A crise no Haiti é caracterizada por instabilidade política e a crescente violência armada, que desde o início do ano já resultou em mais de 2.300 mortes. A situação é especialmente trágica para mulheres e crianças, que se tornaram as maiores vítimas desse contexto de insegurança. Guterres enfatizou que o número de crianças recrutadas por gangues triplicou em um ano e que a agressão de mulheres e meninas é alarmante, com uma média de mais de 20 incidentes diários.

O secretário-geral apontou também a desesperadora indiferença da comunidade internacional como um dos principais fatores que perpetuam a crise. Ele considerou essa apatia global como “a maior desgraça” que o Haiti enfrenta atualmente. Com cerca de 6 milhões de haitianos lidando com insegurança alimentar e 1,5 milhão de deslocados, a necessidade de ação imediata é evidente. Apesar dos esforços de quase três milhões de pessoas atendidas por agências humanitárias no último ano, os recursos são escassos, com apenas 25% dos fundos necessários para o Plano de Resposta Humanitária alcançados até o momento.

Porém, Guterres deixou uma mensagem de otimismo, afirmando que uma renovação já começou no Haiti, com sinais de recuperação em algumas áreas da capital. Ele reconheceu a coragem da população que se recusa a se submeter à violência, reafirmando que o Haiti não busca caridade, mas sim um compromisso real e efetivo da comunidade internacional em ajudar o país a se reerguer.
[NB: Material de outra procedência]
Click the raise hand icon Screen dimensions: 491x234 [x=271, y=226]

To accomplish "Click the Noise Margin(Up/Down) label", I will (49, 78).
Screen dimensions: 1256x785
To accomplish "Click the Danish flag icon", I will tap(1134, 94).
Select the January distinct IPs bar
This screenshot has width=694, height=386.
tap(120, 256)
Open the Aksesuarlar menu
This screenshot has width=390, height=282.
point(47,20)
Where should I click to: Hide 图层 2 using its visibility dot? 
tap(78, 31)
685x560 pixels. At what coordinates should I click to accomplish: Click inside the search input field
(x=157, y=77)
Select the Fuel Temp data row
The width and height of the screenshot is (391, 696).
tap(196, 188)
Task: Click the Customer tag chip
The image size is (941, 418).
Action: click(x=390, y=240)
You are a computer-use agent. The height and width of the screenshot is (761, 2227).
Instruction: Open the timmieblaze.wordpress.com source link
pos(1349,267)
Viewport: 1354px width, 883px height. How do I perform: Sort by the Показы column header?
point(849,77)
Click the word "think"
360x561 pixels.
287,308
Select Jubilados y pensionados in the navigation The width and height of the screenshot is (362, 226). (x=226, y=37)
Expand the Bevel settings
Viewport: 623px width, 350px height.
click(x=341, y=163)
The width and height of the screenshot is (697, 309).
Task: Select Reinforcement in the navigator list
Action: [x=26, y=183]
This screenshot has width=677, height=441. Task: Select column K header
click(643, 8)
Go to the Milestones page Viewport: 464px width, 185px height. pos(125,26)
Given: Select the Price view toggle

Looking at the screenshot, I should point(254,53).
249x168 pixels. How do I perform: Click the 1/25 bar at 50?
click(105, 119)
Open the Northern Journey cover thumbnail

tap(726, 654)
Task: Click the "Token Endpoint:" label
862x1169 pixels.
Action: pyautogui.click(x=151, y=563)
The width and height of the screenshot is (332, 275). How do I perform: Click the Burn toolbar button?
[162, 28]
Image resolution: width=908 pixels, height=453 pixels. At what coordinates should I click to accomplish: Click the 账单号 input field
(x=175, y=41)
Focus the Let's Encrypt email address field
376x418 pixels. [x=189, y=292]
Em um contexto cultural, Guterres mencionou a luta histórica do Haiti, referindo-se à recente polêmica envolvendo a seleção de futebol do país, que foi forçada a alterar seu uniforme na Copa do Mundo por conta de referências à sua luta pela independência. Ele exortou que o espírito de resistência que levou à liberdade em 1803 ainda vive nos haitianos, indicando que, apesar dos desafios, há esperança de um futuro melhor. O Haiti se prepara para enfrentar o Brasil na Copa do Mundo, o que representa um momento significativo para a nação em meio à crise.